╭─ TEXTO DE ORIGEM
“Em Defesa de uma Democracia
Social” – por António Valdemar, in Caderno E, Expresso, 9 de Outubro de 2021
Apesar
de todas as adversidades da repressão política, no salazarismo e no marcelismo,
o impacto da doutrinação e crítica da revista “Seara Nova” constitui um legado cívico e cultural dos mais notáveis
do século XX. Esta semana passam 100 anos desde que saiu o primeiro número.
A “Seara Nova” apareceu
há 100 anos e num momento de extrema crispação política e social. O
desassossego era permanente e nunca se sabia o que reservava o dia de amanhã. A
conspiração monárquica principiou no próprio 5 de Outubro de 1910, com a
instauração da República. Prosseguiu sem tréguas. As derrotas dos
monárquicos nas incursões (1911-1912) chefiadas por Paiva Couceiro repetiram-se na escalada de Monsanto (1919),
comandada por Aires de Ornelas, e na
implantação no Porto, também em 1919, da Monarquia do Norte.
╰─
╭─ SECÇÃO DE DADOS
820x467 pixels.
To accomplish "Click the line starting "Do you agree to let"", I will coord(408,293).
╰─
╭─ SECÇÃO DE DADOS
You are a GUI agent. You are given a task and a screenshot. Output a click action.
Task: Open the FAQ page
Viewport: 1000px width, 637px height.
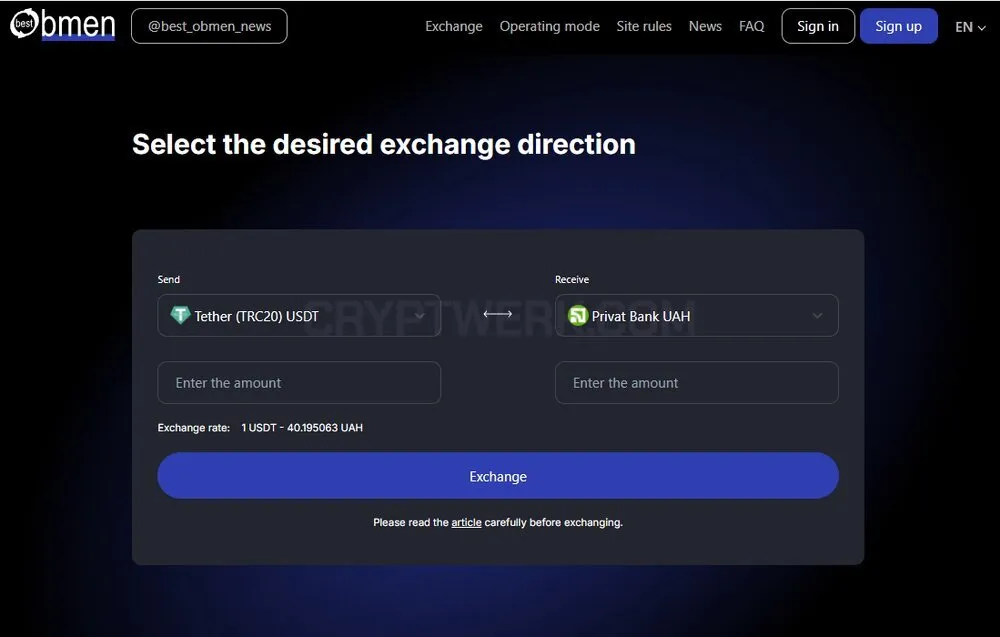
╰─
╭─ SECÇÃO DE DADOS
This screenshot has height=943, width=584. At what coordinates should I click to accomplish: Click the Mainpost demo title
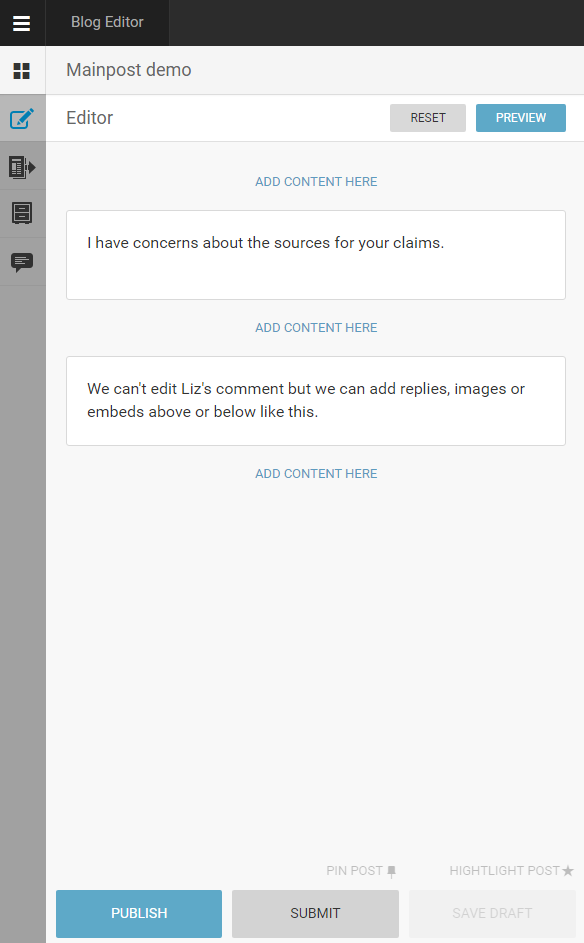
╰─
EXERCÍCIO BREVE 1: Traduza para inglês a seguinte frase do texto sobre a revista Seara Nova: "Esta semana passam 100 anos desde que saiu o primeiro número."
EXERCÍCIO BREVE 2: Transcreva dos registos tudo desde a linha que contém "820x467 pixels." até à linha que contém "I will coord(408,293).", ambas incluídas.

RESULTADO FINAL 1: This week marks 100 years since the first issue came out.

RESULTADO FINAL 2:
820x467 pixels.
To accomplish "Click the line starting "Do you agree to let"", I will coord(408,293).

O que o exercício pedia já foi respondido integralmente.